VideoHelp Forum




+ Reply to Thread
Results 1 to 6 of 6
  1. Okay.. here's what I WANT to do:
    Take an already decoded Blu-Ray movie (I have AnyDVDHD) and turn it into a MKV file of about 8GB -- keeping the resolution of the file at 1920x1080 and keeping a 5.1 audio track.

    Now, I CAN do the above using RipBot264, but I'm having a real problem with the resultant file. Even though I tell RipBot to re-encode the audio in 5.1 AC3, in MediaPlayer Classic, the file will only play back in stereo (EDIT! See post #4, I fixed this issue, but the VLC issue remains). The video in MPC is fine. The same file when I try to play it in VLC 1.0.5 has real trouble with the video (it just can't seem to decode it well). I CAN play the original 30+GB .m2ts file in VLC just fine, so I don't know what the issue is here. My PC is a Q9450 with 8GB of RAM running Win7 64-bit, vid card is a GTX280, so I have the necessary hardware power for this.

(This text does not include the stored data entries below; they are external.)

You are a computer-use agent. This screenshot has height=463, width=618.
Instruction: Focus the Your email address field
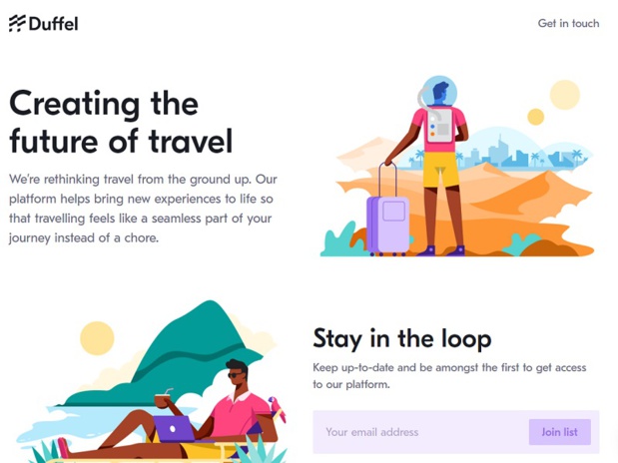pyautogui.click(x=420, y=432)
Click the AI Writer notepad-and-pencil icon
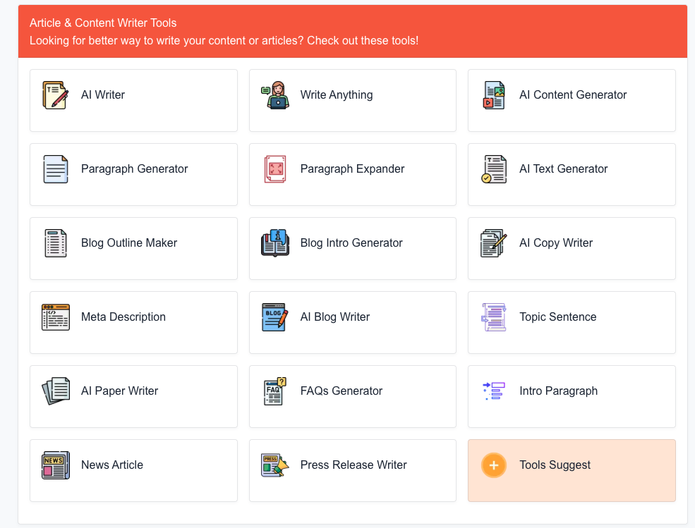The image size is (695, 528). 56,95
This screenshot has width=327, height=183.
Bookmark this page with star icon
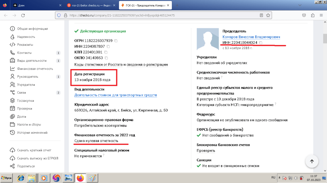tap(269, 15)
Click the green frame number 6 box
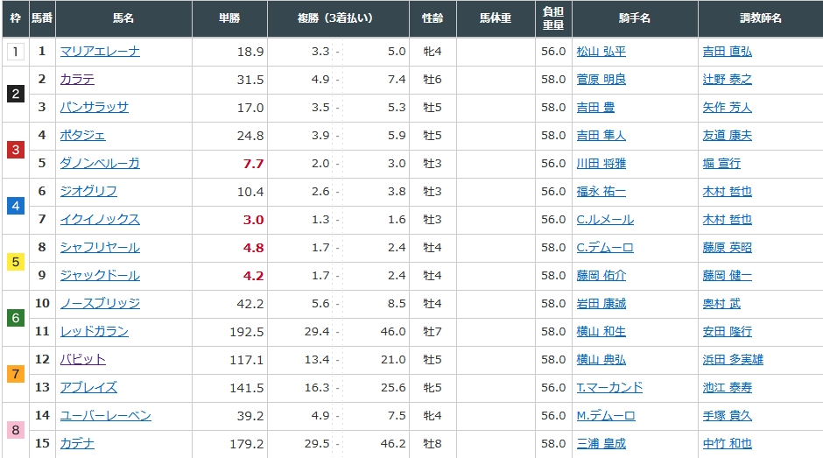The width and height of the screenshot is (823, 458). 15,318
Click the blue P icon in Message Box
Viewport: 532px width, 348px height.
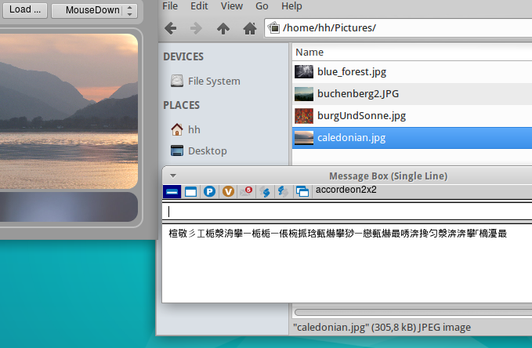209,191
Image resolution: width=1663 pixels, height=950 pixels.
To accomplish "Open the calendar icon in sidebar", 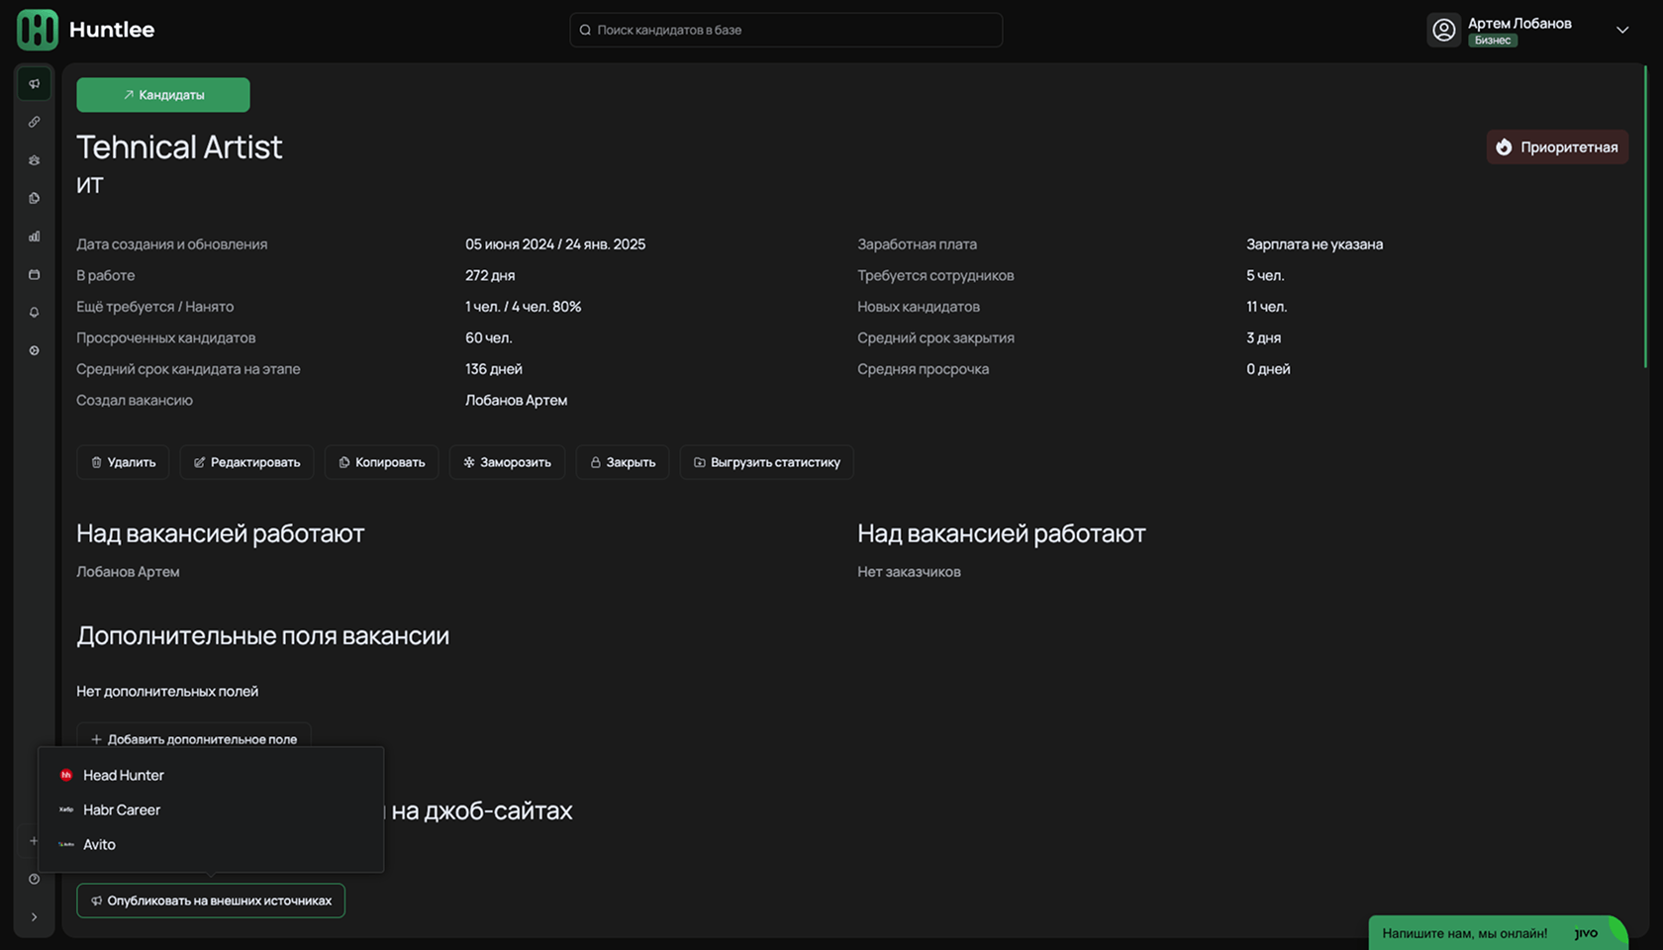I will tap(35, 274).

    What is RipBot doing that these files aren't easily playable and how can I fix it?
    Last edited by jg0001; 28th Mar 2010 at 21:13.
    Quote Quote  
  2. I'm a MEGA Super Moderator Baldrick's Avatar
    Join Date
    Aug 2000
    Location
    Sweden
    Search Comp PM
    What does mediainfo say about the audio in the mkv?
    What audio track are you choosing in ripbot264?
    Quote Quote  
  3. RipBot pulls the default track. In this case, I'm working on shrinking both Twilight and New Moon for my wife, and the primary language track for each is DTS-MA. For both the MKV and MP4 file output, I tried the highest bitrate choice given, for MKVs, this is listed as Aften 5.1 640 Kbps. (MediaInfo confirms this as AC-3, 640Kbps, 48.0 KHz, 6 channels). For video, I use the 4.0 profile in RipBot and don't make any other changes. I run a 2-pass encode at 8192 Kbps, keeping the 1920x1080 resolution and the reported 23.976 fps. MediaInfo confirms all of that.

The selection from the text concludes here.